[과제 목표] "Task: Add a new block to Rich text"라는 문구가 있는 줄부터 "pyautogui.click(x=276, y=328)"라는 문구가 있는 줄까지, 양 끝 줄을 포함한 구간을 그대로 옮겨 적으세요.

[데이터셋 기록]
↓
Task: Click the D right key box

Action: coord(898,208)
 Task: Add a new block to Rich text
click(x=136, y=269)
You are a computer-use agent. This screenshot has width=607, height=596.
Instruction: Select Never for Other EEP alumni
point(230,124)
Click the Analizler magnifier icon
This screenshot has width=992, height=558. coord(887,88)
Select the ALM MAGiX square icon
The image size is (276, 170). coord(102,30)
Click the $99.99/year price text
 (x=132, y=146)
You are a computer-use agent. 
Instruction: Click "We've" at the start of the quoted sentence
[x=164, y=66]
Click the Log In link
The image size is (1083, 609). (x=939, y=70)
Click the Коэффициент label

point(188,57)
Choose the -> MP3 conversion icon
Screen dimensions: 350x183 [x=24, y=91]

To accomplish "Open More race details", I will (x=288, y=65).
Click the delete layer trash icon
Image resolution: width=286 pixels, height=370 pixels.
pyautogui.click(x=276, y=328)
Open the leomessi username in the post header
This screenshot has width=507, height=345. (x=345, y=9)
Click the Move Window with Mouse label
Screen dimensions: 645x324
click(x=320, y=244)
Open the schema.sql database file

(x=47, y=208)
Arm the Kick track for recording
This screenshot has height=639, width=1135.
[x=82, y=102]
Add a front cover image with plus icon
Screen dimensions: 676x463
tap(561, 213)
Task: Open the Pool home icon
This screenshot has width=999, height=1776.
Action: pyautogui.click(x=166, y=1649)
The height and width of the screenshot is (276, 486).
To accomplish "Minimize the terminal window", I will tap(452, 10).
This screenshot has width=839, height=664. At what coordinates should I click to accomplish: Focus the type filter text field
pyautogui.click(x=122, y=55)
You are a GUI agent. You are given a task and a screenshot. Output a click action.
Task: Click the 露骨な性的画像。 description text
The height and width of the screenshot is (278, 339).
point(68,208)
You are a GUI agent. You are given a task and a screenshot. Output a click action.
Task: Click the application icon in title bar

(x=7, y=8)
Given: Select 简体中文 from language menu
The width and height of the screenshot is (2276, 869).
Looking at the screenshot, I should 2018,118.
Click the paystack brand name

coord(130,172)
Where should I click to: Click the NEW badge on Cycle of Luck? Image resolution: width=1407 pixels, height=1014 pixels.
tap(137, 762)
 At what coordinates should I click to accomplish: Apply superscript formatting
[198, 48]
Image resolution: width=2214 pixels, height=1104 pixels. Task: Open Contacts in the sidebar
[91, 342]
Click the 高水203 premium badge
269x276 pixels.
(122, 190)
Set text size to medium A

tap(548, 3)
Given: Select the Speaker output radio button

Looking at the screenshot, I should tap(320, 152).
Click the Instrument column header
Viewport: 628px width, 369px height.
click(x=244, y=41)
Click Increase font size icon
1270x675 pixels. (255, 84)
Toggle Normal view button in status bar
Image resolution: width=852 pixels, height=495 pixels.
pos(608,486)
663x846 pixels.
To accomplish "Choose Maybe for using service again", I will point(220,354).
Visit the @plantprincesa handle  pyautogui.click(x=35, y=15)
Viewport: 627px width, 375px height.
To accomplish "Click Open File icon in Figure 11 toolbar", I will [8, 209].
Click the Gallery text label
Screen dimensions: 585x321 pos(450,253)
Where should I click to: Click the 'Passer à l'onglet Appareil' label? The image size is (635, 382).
↑
[과제 풀이]
 Task: Add a new block to Rich text
click(x=136, y=269)
You are a computer-use agent. This screenshot has width=607, height=596.
Instruction: Select Never for Other EEP alumni
point(230,124)
Click the Analizler magnifier icon
This screenshot has width=992, height=558. coord(887,88)
Select the ALM MAGiX square icon
The image size is (276, 170). coord(102,30)
Click the $99.99/year price text
 (x=132, y=146)
You are a computer-use agent. 
Instruction: Click "We've" at the start of the quoted sentence
[x=164, y=66]
Click the Log In link
The image size is (1083, 609). (x=939, y=70)
Click the Коэффициент label

point(188,57)
Choose the -> MP3 conversion icon
Screen dimensions: 350x183 [x=24, y=91]

To accomplish "Open More race details", I will (x=288, y=65).
Click the delete layer trash icon
Image resolution: width=286 pixels, height=370 pixels.
pyautogui.click(x=276, y=328)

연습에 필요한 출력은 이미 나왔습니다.